[Stored records]
------------------------------------------------
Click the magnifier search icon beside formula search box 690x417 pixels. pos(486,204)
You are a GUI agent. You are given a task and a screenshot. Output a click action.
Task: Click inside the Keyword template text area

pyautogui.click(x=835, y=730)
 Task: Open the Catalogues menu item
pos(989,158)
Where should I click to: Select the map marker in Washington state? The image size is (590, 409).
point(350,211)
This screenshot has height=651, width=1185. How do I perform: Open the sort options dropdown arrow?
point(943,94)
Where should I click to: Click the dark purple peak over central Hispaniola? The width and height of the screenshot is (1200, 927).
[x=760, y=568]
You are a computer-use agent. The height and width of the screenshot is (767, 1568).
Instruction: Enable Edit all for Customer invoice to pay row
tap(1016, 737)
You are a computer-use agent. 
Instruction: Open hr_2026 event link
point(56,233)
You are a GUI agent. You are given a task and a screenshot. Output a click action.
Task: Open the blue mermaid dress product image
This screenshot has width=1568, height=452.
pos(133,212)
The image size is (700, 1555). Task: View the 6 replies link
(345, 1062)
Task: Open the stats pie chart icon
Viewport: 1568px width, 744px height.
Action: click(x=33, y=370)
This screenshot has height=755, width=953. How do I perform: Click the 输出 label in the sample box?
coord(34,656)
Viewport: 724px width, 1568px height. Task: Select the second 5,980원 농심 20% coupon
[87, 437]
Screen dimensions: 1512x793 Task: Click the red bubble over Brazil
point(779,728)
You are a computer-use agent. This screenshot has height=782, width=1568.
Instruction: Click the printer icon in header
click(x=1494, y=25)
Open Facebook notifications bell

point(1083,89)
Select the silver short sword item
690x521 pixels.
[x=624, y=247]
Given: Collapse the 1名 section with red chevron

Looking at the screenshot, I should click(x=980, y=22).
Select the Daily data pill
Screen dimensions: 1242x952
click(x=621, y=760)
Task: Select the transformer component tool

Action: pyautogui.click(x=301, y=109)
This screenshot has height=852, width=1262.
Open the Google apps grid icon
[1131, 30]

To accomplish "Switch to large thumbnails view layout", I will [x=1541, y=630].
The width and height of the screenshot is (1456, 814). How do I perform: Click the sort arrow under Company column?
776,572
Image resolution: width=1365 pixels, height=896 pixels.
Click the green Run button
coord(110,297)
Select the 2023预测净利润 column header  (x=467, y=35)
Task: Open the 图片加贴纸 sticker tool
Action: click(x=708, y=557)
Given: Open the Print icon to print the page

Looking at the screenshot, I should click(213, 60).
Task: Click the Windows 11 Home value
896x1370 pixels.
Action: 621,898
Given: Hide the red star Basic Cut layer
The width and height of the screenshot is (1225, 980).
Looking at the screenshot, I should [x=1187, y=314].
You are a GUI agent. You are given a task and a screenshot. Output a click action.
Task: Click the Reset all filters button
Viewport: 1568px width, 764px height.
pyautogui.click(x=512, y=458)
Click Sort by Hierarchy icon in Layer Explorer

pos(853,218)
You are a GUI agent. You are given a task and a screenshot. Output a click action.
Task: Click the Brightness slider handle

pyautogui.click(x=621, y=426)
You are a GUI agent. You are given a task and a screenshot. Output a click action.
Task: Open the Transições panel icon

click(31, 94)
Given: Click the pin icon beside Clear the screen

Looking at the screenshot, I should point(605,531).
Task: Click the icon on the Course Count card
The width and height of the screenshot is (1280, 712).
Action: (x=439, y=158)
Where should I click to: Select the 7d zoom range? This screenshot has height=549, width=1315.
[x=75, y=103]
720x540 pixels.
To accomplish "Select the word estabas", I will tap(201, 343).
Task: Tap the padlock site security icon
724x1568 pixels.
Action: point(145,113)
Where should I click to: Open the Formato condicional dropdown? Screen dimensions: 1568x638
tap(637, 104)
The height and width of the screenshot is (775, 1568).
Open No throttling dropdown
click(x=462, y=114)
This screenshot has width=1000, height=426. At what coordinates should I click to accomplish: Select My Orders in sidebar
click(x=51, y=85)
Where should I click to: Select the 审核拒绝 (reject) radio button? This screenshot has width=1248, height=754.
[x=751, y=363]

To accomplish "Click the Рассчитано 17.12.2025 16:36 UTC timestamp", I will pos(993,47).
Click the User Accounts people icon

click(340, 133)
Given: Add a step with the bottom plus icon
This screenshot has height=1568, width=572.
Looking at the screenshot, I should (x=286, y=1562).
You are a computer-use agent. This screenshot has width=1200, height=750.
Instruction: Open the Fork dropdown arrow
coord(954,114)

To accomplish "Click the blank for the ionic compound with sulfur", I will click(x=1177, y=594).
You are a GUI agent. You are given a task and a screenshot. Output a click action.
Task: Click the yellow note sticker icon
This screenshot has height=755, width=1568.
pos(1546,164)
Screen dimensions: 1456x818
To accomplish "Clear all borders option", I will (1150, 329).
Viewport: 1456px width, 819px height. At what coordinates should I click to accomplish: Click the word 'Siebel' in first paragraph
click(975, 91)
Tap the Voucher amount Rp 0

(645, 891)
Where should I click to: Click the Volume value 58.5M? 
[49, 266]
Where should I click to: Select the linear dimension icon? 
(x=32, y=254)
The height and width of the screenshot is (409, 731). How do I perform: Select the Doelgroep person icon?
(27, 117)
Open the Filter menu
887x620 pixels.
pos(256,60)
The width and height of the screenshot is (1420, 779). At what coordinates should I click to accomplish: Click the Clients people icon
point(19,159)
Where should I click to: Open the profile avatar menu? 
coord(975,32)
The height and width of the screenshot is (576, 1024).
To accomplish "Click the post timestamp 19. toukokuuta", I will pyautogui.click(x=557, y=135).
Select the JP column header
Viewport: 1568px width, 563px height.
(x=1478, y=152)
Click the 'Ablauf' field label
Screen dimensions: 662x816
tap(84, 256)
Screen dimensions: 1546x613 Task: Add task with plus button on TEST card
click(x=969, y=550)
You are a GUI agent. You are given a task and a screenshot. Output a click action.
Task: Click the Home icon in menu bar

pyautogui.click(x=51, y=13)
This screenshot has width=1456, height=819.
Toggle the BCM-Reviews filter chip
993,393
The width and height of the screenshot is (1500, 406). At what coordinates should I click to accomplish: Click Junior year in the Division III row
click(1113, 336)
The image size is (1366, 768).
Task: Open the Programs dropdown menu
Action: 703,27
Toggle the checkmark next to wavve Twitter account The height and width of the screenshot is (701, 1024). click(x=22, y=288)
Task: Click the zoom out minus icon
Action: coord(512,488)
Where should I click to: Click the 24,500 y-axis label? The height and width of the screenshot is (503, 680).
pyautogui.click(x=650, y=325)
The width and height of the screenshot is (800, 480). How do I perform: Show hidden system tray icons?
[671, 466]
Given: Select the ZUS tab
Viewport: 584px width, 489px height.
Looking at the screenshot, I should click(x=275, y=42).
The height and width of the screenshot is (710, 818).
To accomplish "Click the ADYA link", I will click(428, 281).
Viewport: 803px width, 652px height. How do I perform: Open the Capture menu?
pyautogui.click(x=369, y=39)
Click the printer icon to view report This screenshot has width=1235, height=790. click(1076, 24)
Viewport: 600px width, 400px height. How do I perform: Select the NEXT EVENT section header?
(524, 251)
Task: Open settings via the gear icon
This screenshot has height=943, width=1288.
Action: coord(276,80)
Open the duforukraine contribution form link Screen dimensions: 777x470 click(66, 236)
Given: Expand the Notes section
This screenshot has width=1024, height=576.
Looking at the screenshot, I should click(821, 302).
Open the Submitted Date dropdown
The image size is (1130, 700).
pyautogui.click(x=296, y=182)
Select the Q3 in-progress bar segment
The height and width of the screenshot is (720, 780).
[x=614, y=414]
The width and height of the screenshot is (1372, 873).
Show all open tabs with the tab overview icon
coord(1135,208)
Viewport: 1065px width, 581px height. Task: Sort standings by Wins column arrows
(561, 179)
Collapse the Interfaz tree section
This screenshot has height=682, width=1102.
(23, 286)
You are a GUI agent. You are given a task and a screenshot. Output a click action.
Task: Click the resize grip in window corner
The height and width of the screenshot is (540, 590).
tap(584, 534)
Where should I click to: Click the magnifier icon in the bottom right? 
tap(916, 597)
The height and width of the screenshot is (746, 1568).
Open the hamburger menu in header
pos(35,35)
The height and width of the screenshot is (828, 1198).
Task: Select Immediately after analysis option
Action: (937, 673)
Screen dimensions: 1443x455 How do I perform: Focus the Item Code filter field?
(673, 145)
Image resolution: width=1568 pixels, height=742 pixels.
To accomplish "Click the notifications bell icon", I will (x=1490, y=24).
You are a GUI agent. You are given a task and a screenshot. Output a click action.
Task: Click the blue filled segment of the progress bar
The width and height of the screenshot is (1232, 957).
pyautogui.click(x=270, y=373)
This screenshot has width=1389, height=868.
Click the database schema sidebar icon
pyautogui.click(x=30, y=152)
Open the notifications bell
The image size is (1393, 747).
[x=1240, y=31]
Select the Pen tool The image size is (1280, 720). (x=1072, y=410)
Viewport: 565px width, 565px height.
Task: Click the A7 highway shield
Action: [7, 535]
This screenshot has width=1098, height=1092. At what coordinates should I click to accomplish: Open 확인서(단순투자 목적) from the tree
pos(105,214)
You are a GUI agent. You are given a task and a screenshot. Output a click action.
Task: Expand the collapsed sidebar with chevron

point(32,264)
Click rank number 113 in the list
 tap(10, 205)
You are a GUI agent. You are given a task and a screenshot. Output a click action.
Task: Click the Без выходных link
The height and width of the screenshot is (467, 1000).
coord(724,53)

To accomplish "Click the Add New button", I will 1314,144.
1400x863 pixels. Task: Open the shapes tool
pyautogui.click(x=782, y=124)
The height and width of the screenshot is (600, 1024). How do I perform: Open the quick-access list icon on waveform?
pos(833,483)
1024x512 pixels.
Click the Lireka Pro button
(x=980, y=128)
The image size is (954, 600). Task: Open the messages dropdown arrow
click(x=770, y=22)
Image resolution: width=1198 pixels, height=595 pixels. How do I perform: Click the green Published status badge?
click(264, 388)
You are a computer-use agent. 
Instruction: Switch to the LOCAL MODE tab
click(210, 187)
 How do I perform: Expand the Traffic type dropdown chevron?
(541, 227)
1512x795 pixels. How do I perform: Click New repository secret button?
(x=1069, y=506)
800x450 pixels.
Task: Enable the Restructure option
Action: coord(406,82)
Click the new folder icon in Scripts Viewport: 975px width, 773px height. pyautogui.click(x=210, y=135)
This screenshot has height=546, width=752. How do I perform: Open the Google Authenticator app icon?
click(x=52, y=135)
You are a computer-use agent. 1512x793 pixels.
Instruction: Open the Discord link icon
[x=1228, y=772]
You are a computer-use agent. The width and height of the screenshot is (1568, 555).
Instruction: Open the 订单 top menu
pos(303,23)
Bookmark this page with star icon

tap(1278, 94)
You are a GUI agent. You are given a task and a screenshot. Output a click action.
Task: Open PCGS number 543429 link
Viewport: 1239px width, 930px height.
------------------------------------------------
Copy out the listing again from its first line down to the line containing "will [x=1541, y=630].", including that line, with nothing changed.

Exercise response:
Click the magnifier search icon beside formula search box 690x417 pixels. pos(486,204)
You are a GUI agent. You are given a task and a screenshot. Output a click action.
Task: Click inside the Keyword template text area

pyautogui.click(x=835, y=730)
 Task: Open the Catalogues menu item
pos(989,158)
Where should I click to: Select the map marker in Washington state? The image size is (590, 409).
point(350,211)
This screenshot has height=651, width=1185. How do I perform: Open the sort options dropdown arrow?
point(943,94)
Where should I click to: Click the dark purple peak over central Hispaniola? The width and height of the screenshot is (1200, 927).
[x=760, y=568]
You are a computer-use agent. The height and width of the screenshot is (767, 1568).
Instruction: Enable Edit all for Customer invoice to pay row
tap(1016, 737)
You are a computer-use agent. 
Instruction: Open hr_2026 event link
point(56,233)
You are a GUI agent. You are given a task and a screenshot. Output a click action.
Task: Open the blue mermaid dress product image
This screenshot has width=1568, height=452.
pos(133,212)
The image size is (700, 1555). Task: View the 6 replies link
(345, 1062)
Task: Open the stats pie chart icon
Viewport: 1568px width, 744px height.
Action: click(x=33, y=370)
This screenshot has height=755, width=953. How do I perform: Click the 输出 label in the sample box?
coord(34,656)
Viewport: 724px width, 1568px height. Task: Select the second 5,980원 농심 20% coupon
[87, 437]
Screen dimensions: 1512x793 Task: Click the red bubble over Brazil
point(779,728)
You are a computer-use agent. This screenshot has height=782, width=1568.
Instruction: Click the printer icon in header
click(x=1494, y=25)
Open Facebook notifications bell

point(1083,89)
Select the silver short sword item
690x521 pixels.
[x=624, y=247]
Given: Collapse the 1名 section with red chevron

Looking at the screenshot, I should click(x=980, y=22).
Select the Daily data pill
Screen dimensions: 1242x952
click(x=621, y=760)
Task: Select the transformer component tool

Action: pyautogui.click(x=301, y=109)
This screenshot has height=852, width=1262.
Open the Google apps grid icon
[1131, 30]

To accomplish "Switch to large thumbnails view layout", I will [x=1541, y=630].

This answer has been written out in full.